* **Exercise prompt**: Repeat the lines of the listing below, from the line holding "Where should I click to: Click the pencil" through the line holding "will tap(75, 9).", inclusive, with nothing changed.

* **Data for this task**:
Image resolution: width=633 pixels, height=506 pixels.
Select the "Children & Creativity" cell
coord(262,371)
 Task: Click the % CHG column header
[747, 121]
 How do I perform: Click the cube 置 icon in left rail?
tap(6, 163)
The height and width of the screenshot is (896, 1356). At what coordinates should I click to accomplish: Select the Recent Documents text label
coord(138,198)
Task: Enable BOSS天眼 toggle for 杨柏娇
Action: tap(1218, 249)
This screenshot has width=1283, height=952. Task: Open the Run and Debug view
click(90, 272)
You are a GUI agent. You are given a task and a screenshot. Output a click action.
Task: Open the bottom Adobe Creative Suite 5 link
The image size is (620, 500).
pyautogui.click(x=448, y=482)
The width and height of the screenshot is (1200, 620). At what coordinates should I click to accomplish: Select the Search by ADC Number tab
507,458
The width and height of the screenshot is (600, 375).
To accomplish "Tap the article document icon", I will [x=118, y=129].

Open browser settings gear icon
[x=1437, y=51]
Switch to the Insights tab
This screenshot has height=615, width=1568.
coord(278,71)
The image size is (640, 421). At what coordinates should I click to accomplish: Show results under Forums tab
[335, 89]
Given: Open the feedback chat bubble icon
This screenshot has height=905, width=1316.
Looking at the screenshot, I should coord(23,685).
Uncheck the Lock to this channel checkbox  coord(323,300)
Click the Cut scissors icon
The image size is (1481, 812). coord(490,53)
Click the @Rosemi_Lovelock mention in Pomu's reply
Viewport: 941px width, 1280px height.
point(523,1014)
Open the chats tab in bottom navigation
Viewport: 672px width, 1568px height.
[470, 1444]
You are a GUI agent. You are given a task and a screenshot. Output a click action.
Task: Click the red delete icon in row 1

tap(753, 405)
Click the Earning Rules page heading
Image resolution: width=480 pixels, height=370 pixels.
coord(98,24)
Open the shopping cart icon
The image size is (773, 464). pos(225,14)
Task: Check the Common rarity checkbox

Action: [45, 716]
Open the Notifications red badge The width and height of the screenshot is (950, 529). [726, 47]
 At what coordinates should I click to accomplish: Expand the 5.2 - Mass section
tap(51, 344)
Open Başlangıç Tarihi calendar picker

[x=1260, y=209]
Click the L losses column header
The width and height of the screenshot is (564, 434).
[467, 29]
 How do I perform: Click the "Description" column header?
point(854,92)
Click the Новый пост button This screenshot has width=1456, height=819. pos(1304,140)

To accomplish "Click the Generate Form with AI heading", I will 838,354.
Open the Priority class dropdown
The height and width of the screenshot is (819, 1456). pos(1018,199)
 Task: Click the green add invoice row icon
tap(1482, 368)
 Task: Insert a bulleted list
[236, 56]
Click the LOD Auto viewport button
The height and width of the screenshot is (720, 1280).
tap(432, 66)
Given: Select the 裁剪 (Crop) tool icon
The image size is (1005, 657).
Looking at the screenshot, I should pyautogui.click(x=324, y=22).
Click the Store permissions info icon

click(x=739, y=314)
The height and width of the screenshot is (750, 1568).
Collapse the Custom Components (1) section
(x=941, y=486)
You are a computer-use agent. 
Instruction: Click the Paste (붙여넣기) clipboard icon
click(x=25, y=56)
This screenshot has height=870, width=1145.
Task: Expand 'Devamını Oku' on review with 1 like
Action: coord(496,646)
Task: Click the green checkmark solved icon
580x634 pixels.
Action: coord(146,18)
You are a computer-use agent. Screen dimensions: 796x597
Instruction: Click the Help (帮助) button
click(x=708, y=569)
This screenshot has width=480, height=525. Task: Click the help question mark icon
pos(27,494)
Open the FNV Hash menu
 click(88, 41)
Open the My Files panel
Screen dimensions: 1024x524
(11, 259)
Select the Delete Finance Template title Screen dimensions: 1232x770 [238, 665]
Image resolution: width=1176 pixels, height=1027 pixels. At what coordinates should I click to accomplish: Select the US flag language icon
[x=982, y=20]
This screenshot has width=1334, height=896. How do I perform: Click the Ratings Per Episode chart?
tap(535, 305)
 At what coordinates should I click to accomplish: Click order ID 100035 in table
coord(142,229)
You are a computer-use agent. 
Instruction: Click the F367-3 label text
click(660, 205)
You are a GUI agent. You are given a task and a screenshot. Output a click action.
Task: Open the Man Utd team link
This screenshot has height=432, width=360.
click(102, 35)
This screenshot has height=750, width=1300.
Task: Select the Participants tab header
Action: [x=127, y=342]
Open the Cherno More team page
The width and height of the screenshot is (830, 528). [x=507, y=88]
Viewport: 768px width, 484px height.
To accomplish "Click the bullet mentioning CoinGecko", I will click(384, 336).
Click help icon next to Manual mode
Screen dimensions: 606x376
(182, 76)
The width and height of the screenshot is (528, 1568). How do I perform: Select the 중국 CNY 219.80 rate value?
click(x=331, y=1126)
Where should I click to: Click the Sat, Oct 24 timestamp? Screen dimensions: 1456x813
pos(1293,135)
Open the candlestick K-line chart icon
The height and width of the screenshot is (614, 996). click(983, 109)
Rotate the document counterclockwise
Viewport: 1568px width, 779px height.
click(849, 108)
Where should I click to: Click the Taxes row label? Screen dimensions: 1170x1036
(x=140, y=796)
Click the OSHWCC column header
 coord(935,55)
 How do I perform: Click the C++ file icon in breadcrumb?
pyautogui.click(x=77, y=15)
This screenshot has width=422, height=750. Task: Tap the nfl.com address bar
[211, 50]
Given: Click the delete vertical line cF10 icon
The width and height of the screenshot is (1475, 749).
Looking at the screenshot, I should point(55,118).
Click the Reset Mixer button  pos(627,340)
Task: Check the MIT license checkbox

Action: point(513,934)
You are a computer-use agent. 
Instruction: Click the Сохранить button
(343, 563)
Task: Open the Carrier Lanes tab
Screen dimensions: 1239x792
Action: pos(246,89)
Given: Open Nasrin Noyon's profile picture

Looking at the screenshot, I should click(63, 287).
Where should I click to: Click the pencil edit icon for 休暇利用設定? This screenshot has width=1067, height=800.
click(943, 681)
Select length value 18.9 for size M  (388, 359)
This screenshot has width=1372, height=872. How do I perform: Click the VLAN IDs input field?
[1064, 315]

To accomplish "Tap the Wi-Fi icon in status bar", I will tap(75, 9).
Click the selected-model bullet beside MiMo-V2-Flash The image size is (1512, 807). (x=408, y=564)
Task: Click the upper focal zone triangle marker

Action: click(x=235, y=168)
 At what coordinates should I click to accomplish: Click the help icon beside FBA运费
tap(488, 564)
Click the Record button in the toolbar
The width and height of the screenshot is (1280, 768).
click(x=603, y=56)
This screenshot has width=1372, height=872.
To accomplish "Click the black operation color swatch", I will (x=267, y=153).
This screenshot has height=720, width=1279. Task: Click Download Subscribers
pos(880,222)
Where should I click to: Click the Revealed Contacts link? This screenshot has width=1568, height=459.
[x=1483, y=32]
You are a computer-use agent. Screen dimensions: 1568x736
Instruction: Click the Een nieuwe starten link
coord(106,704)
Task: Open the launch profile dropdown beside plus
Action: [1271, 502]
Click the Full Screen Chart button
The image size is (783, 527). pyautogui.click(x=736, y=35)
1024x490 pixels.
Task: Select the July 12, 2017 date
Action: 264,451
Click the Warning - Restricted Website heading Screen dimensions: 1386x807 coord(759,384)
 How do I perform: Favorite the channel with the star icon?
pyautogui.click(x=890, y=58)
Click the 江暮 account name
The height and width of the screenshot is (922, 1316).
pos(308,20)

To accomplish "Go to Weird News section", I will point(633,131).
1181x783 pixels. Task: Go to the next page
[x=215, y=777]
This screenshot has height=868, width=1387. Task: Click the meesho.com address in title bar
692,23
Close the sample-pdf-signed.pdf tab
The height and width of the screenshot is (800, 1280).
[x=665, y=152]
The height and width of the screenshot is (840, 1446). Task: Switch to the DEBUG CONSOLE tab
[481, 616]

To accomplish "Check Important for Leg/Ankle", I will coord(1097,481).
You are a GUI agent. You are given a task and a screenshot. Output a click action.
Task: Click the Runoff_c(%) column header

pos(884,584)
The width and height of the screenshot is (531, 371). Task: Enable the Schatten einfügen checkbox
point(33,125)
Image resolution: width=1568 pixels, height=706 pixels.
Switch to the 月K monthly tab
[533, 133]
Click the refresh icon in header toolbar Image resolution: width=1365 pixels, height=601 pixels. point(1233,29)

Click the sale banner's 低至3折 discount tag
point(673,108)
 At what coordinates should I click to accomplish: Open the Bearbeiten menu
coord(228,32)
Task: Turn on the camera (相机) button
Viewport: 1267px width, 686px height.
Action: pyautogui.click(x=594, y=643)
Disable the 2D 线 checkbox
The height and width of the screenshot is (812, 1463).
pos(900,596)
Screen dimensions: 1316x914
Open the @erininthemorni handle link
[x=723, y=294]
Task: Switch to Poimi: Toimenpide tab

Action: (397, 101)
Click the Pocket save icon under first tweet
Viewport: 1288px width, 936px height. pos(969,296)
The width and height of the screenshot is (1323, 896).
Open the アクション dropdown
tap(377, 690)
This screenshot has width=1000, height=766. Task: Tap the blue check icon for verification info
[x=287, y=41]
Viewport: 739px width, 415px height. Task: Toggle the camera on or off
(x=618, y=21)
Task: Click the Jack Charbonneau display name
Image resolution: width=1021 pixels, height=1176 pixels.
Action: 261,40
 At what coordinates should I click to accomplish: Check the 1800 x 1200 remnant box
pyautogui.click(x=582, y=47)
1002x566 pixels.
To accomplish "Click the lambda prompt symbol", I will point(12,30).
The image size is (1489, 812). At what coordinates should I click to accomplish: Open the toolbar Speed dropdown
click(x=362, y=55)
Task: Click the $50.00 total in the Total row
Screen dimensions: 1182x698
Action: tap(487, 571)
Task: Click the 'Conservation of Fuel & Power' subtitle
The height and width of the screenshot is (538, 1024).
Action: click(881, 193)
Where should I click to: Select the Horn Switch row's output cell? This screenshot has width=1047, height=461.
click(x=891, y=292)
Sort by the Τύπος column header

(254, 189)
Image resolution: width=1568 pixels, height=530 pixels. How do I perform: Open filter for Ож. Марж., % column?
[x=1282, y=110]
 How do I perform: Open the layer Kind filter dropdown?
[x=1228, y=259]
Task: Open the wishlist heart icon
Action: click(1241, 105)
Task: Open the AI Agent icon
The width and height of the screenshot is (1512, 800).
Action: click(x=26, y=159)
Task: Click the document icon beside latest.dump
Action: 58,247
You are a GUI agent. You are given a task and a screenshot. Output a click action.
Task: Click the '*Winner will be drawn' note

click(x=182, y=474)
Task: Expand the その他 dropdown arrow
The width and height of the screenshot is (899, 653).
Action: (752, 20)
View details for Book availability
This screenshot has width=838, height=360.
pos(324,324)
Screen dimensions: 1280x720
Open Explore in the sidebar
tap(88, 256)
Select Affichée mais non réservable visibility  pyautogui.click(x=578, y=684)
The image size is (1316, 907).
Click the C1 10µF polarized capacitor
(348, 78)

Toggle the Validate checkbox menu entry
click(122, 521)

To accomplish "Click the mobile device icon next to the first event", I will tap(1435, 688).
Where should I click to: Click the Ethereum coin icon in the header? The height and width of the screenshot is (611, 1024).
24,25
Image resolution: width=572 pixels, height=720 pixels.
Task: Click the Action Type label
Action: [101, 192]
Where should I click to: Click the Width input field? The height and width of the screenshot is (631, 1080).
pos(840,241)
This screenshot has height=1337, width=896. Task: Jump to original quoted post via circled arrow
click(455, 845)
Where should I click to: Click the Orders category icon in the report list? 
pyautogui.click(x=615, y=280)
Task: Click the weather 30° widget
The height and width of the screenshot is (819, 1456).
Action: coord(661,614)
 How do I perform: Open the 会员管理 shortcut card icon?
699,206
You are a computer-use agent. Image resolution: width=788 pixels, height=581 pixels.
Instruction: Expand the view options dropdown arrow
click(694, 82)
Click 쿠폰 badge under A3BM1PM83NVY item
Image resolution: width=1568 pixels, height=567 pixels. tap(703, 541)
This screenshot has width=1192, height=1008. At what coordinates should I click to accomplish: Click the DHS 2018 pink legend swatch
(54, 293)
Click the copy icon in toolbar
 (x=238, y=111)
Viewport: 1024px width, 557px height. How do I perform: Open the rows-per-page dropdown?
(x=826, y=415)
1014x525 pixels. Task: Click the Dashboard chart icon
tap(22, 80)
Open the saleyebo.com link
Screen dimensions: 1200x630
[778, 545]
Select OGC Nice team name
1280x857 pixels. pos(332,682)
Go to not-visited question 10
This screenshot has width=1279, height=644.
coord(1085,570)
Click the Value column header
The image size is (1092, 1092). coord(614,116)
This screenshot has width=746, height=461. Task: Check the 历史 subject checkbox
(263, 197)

* **Result of this task**:
Where should I click to: Click the pencil edit icon for 休暇利用設定? This screenshot has width=1067, height=800.
click(943, 681)
Select length value 18.9 for size M  (388, 359)
This screenshot has width=1372, height=872. How do I perform: Click the VLAN IDs input field?
[1064, 315]

To accomplish "Tap the Wi-Fi icon in status bar", I will tap(75, 9).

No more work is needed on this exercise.